__Text section__
● ● ● ● ● ● ●

Woodside

Woodside CEO sets retirement date

Chief executive officer (CEO) of Australian energy major Woodside will be retiring from the company on 3 June 2021.

Woodside building in Perth; Source: Woodside

Woodside said on Tuesday that CEO Peter Coleman will leave the company on 3 June. He will also step down from the board of directors on 19 April 2021 and continue to work with Woodside until his retirement date.

Peter Coleman
Peter Coleman

The energy giant added that Meg O’Neill, Woodside’s executive vice president of development and marketing, will be appointed acting CEO from 20 April 2021.

This decision follows the announcement from December 2020 when Coleman’s made his retirement intentions known. At the time, no exact date was set except that it would be in ‘the second half of 2021’. By the date of his retirement, Coleman will have served ten years in the role of CEO.

Coleman has been Woodside’s chief executive since May 2011 when he replaced former CEO Don Voelte. He has worked in the oil and gas industry for 37 years, 27 of which with ExxonMobil.

Woodside chairman Richard Goyder said: “Peter has been an outstanding CEO, creating a resilient and future-focused organisation. Throughout his time at the helm of Woodside, Peter has demonstrated a commitment to promoting inclusion and diversity, operational excellence, a safe workplace, prudent capital management and maintenance of a strong balance sheet.

The board is very pleased to announce the appointment of Meg O’Neill as acting CEO. Meg has demonstrated that she is an extremely capable executive, underpinned by her extensive experience and track record in the global energy sector”.

Joining Woodside as a chief operations officer in May 2018, O’Neill currently has accountability for Woodside’s development and marketing activities.

She, like Coleman, joined Woodside from ExxonMobil where she held a variety of senior leadership roles in operations and developments and country leadership in Norway and Canada.

Woodside did remind that the board’s internal and external search for the company’s next chief executive was progressing.

● ● ● ● ● ● ●

__Check your understanding__
a. Write out the part of the Woodside article between "Woodside CEO sets" and "role of CEO.", inclusive.
b. Translate this sentence from the Woodside article into Spanish: "Woodside said on Tuesday that CEO Peter Coleman will leave the company on 3 June."
You won't need the dataset entries.

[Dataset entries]
● ● ● ● ● ● ●

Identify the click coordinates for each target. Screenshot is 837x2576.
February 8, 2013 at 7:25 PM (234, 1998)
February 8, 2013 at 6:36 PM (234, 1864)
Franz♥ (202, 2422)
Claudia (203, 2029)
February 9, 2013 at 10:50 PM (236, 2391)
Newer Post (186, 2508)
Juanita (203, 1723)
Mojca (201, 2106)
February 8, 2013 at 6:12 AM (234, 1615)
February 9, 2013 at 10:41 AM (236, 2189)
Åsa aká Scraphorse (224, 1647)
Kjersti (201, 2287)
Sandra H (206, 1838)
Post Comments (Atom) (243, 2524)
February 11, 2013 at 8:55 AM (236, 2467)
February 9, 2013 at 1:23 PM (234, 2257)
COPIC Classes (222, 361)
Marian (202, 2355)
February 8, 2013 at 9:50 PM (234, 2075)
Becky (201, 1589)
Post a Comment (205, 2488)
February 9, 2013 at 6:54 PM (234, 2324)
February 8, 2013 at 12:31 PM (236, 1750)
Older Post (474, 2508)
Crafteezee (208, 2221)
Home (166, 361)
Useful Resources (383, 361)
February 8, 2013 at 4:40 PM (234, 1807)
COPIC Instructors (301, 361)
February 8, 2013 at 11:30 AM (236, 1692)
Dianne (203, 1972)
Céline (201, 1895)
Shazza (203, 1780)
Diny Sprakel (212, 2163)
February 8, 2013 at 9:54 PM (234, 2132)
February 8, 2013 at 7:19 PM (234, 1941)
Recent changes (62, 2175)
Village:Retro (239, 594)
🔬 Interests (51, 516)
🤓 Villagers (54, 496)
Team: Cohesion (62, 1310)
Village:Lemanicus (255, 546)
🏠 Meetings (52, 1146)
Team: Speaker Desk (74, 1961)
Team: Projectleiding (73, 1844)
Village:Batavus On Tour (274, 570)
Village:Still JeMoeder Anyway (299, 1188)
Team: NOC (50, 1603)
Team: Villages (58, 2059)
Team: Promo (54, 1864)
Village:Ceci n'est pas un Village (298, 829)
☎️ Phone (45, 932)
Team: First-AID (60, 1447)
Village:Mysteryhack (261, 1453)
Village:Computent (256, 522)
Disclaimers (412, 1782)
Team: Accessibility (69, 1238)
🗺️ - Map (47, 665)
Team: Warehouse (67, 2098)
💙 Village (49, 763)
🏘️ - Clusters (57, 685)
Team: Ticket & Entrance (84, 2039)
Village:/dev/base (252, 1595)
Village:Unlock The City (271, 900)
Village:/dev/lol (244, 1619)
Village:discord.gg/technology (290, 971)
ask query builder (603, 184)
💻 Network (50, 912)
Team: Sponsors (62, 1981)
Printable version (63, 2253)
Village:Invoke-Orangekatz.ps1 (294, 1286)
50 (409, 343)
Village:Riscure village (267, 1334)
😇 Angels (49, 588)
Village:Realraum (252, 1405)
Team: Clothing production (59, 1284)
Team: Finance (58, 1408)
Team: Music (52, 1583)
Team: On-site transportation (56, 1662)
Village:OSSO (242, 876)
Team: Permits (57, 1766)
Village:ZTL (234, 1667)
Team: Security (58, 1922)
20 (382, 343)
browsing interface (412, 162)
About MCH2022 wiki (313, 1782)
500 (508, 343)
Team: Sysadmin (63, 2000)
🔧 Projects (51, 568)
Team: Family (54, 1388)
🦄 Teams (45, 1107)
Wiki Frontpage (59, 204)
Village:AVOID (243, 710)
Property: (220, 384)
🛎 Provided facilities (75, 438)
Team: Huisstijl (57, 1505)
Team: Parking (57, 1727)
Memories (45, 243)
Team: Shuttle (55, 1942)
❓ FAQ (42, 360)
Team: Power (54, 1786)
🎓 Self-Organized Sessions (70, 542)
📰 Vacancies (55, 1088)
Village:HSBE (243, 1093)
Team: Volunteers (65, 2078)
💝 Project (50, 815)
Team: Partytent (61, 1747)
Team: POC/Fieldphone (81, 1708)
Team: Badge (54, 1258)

● ● ● ● ● ● ●

__Answer set__
a.
Woodside CEO sets retirement date

Chief executive officer (CEO) of Australian energy major Woodside will be retiring from the company on 3 June 2021.

Woodside building in Perth; Source: Woodside

Woodside said on Tuesday that CEO Peter Coleman will leave the company on 3 June. He will also step down from the board of directors on 19 April 2021 and continue to work with Woodside until his retirement date.

Peter Coleman
Peter Coleman

The energy giant added that Meg O’Neill, Woodside’s executive vice president of development and marketing, will be appointed acting CEO from 20 April 2021.

This decision follows the announcement from December 2020 when Coleman’s made his retirement intentions known. At the time, no exact date was set except that it would be in ‘the second half of 2021’. By the date of his retirement, Coleman will have served ten years in the role of CEO.

b. Woodside dijo el martes que el director ejecutivo Peter Coleman dejará la empresa el 3 de junio.